**TASK DIRECTIONS:** Update the lines below, replacing each "checkbox" with "check box" and leaving everything else unchanged.

**RECORDS FOR THIS TASK:**
——————————

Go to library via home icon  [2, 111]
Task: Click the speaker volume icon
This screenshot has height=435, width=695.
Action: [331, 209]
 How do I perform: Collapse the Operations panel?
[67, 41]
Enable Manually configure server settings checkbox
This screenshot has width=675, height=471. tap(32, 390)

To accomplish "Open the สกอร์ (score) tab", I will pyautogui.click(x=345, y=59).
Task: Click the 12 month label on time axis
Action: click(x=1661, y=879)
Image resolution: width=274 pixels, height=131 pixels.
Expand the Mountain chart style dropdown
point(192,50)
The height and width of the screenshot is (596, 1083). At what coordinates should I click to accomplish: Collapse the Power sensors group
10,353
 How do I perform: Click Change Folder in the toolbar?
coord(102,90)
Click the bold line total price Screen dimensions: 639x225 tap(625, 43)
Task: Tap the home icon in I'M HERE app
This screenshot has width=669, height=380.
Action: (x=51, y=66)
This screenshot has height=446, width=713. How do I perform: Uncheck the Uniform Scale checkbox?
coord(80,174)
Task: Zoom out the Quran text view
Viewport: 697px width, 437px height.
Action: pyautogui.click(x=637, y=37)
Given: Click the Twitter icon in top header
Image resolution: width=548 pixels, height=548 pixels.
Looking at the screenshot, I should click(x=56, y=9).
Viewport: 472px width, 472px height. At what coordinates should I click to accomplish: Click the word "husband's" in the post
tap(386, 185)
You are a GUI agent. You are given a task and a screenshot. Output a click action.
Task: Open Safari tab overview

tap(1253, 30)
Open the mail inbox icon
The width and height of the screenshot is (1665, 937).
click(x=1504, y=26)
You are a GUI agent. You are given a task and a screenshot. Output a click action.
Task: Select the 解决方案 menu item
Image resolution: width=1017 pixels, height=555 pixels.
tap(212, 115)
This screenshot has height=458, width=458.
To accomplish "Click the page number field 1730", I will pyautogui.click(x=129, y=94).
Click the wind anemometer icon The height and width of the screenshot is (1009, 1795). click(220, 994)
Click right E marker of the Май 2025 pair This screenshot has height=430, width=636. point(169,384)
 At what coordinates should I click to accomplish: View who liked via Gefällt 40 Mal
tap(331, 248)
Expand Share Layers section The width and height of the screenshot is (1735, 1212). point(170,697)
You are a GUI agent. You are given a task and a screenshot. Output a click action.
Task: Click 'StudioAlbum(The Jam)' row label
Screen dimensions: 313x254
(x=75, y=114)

——————————

**EXERCISE SOLUTION:**
Go to library via home icon  [2, 111]
Task: Click the speaker volume icon
This screenshot has height=435, width=695.
Action: [331, 209]
 How do I perform: Collapse the Operations panel?
[67, 41]
Enable Manually configure server settings check box
This screenshot has width=675, height=471. tap(32, 390)

To accomplish "Open the สกอร์ (score) tab", I will pyautogui.click(x=345, y=59).
Task: Click the 12 month label on time axis
Action: click(x=1661, y=879)
Image resolution: width=274 pixels, height=131 pixels.
Expand the Mountain chart style dropdown
point(192,50)
The height and width of the screenshot is (596, 1083). At what coordinates should I click to accomplish: Collapse the Power sensors group
10,353
 How do I perform: Click Change Folder in the toolbar?
coord(102,90)
Click the bold line total price Screen dimensions: 639x225 tap(625, 43)
Task: Tap the home icon in I'M HERE app
This screenshot has width=669, height=380.
Action: (x=51, y=66)
This screenshot has height=446, width=713. How do I perform: Uncheck the Uniform Scale check box?
coord(80,174)
Task: Zoom out the Quran text view
Viewport: 697px width, 437px height.
Action: pyautogui.click(x=637, y=37)
Given: Click the Twitter icon in top header
Image resolution: width=548 pixels, height=548 pixels.
Looking at the screenshot, I should click(x=56, y=9).
Viewport: 472px width, 472px height. At what coordinates should I click to accomplish: Click the word "husband's" in the post
tap(386, 185)
You are a GUI agent. You are given a task and a screenshot. Output a click action.
Task: Open Safari tab overview

tap(1253, 30)
Open the mail inbox icon
The width and height of the screenshot is (1665, 937).
click(x=1504, y=26)
You are a GUI agent. You are given a task and a screenshot. Output a click action.
Task: Select the 解决方案 menu item
Image resolution: width=1017 pixels, height=555 pixels.
tap(212, 115)
This screenshot has height=458, width=458.
To accomplish "Click the page number field 1730", I will pyautogui.click(x=129, y=94).
Click the wind anemometer icon The height and width of the screenshot is (1009, 1795). click(220, 994)
Click right E marker of the Май 2025 pair This screenshot has height=430, width=636. point(169,384)
 At what coordinates should I click to accomplish: View who liked via Gefällt 40 Mal
tap(331, 248)
Expand Share Layers section The width and height of the screenshot is (1735, 1212). point(170,697)
You are a GUI agent. You are given a task and a screenshot. Output a click action.
Task: Click 'StudioAlbum(The Jam)' row label
Screen dimensions: 313x254
(x=75, y=114)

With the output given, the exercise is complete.